L'écart principal provient du fait que les ventes d'aéronefs, la formation ou les revenus liés aux infrastructures soient intégrés ou non dans le chiffre, Mordor Intelligence maintenant la valeur centrée sur les revenus des services aux passagers et ajustant les totaux des premières années à l'aide de contrôles sur la disponibilité de la flotte, l'utilisation réaliste et le calendrier d'activation des routes.
Comparaison de référence
| Source | Taille du marché | Lacunes dans la méthodologie de recherche |
|---|---|---|
| Mordor Intelligence | 3,76 milliards USD (2025) | |
| Éditeur de données sectorielles A | 1,53 milliard USD (2025) | Utilise une perspective de revenus de services plus étroite et a tendance à retarder les hypothèses de montée en utilisation, ce qui peut réduire la valeur à court terme même lorsque des déploiements planifiés sont publiquement évoqués. |
| Média de commentaire aéronautique B | 4,10 milliards USD (2025) | Applique une adoption plus rapide et une tarification initiale plus élevée, avec un ajustement limité pour le rythme de certification et de livraison des flottes, ce qui peut pousser les premières années au-delà de ce que les opérations peuvent supporter. |
L'écart est principalement dû aux choix de périmètre et à l'agressivité avec laquelle les opérations précoces sont modélisées avant la mise en place de calendriers stables. En rattachant les totaux à des contraintes de montée en puissance observables telles que la préparation de la flotte, l'utilisation attendue et l'économie des trajets, nous pouvons maintenir une estimation plus facile à réconcilier lorsque les hypothèses sont revues.

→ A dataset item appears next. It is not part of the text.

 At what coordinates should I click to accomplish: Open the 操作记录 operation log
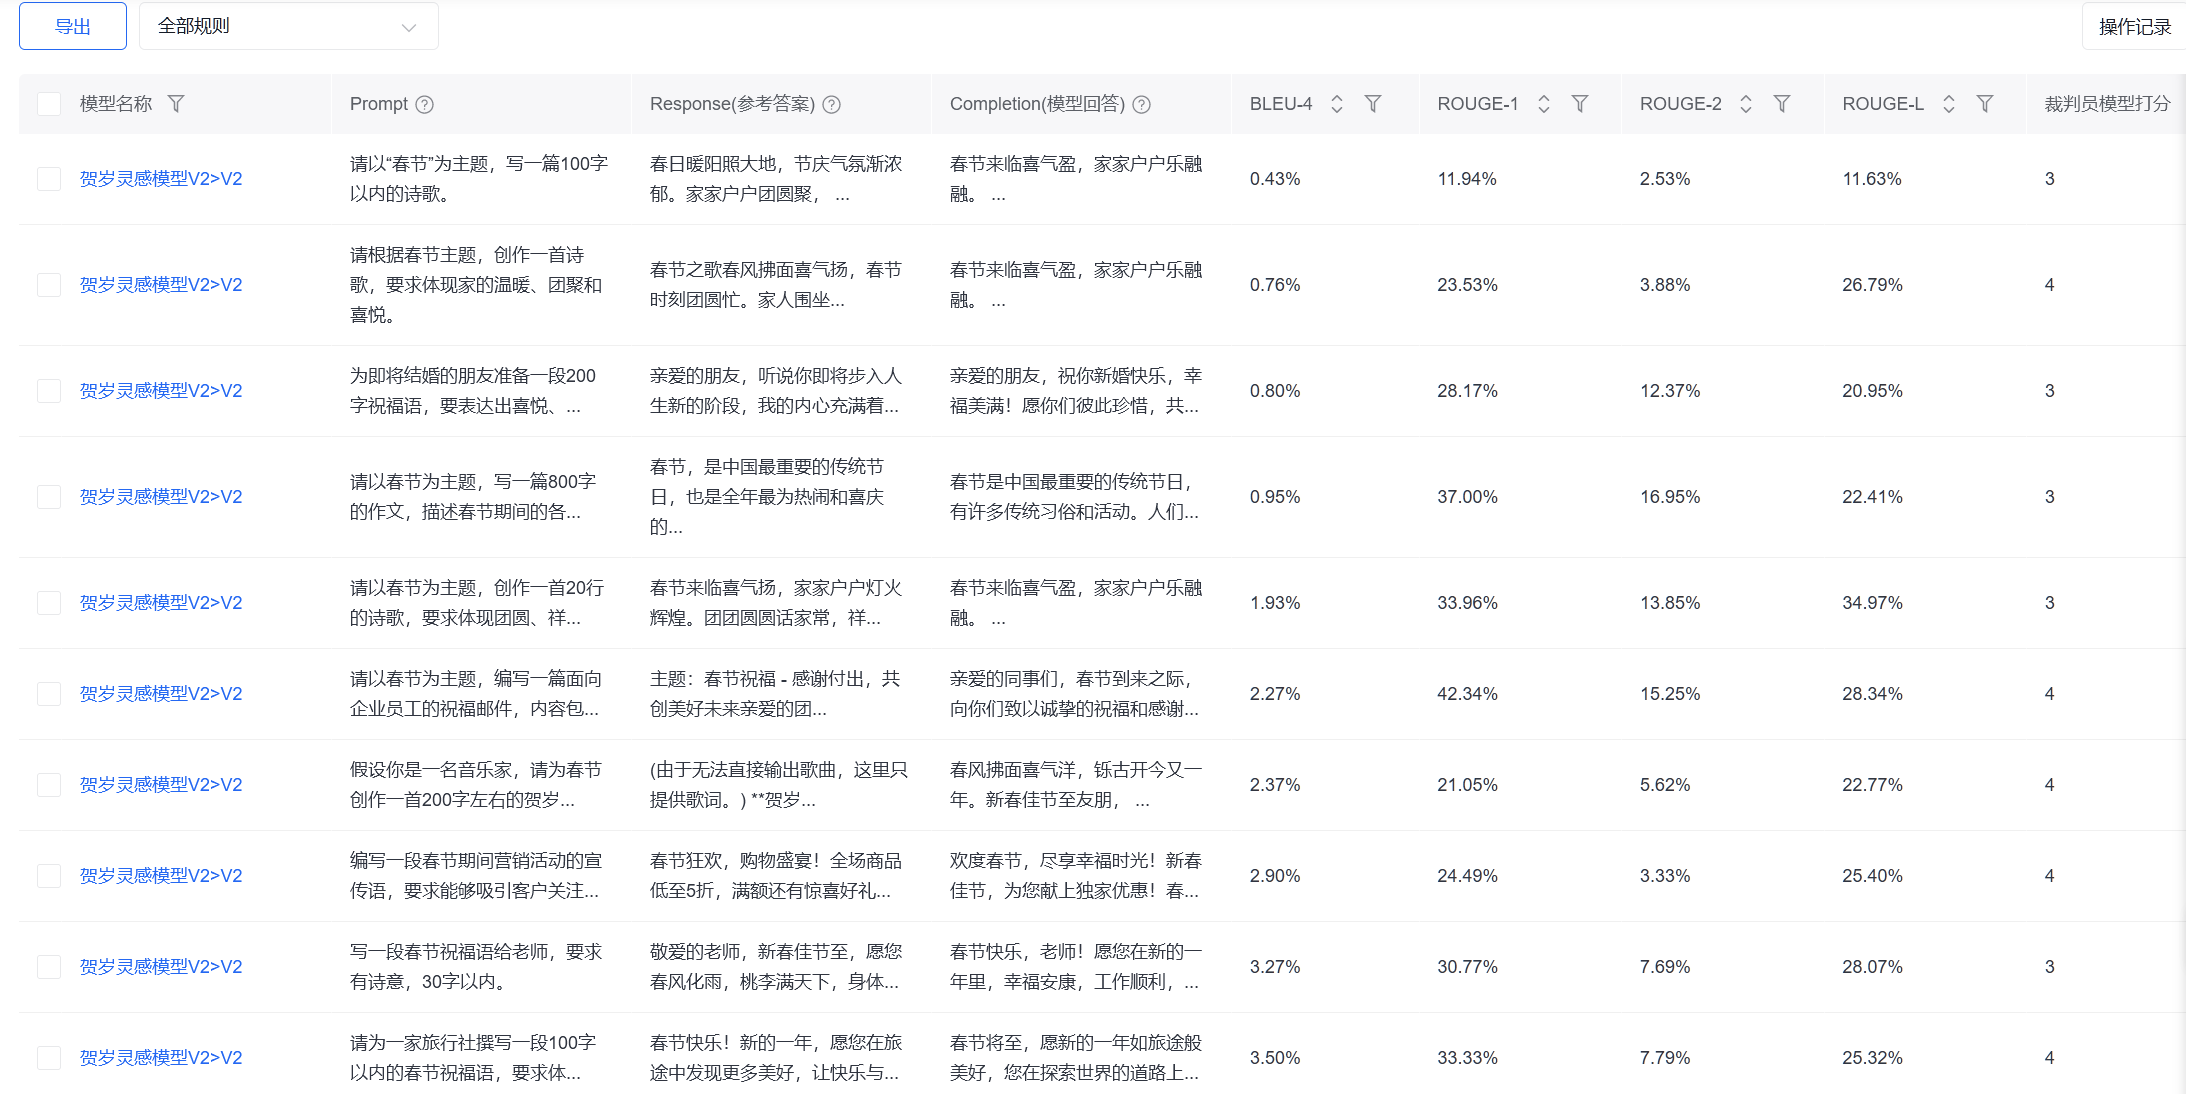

Questions clés auxquelles le rapport répond
Quelle est la taille du marché des taxis aériens en 2026 ?
La taille du marché des taxis aériens est évaluée à 4,47 milliards USD en 2026.
Quel taux de croissance est prévu jusqu'en 2031 ?
Le chiffre d'affaires devrait augmenter à un TCAC de 18,79 %, atteignant 10,56 milliards USD d'ici 2031.
Quelle région connaîtra la croissance la plus rapide ?
L'Asie-Pacifique devrait croître à un TCAC de 25,20 %, portée par les politiques favorables de la Chine et du Japon.
Quelle technologie de propulsion dominera les itinéraires plus longs ?
Les aéronefs à piles à combustible à hydrogène progressent à un TCAC de 20,85 %, offrant des avantages de portée supérieure à 150 km par rapport aux modèles à batterie uniquement.
Quel est le principal obstacle réglementaire ?
La certification des logiciels avancés de commande de vol reste le principal goulot d'étranglement, pouvant ajouter deux à trois ans aux délais d'approbation.
Quel est le niveau de concentration de la concurrence parmi les fabricants d'eVTOL ?
Le secteur est fortement fragmenté ; aucun acteur unique ne détient plus de 15 % des parts, ce qui se traduit par un score de concentration de 3/10.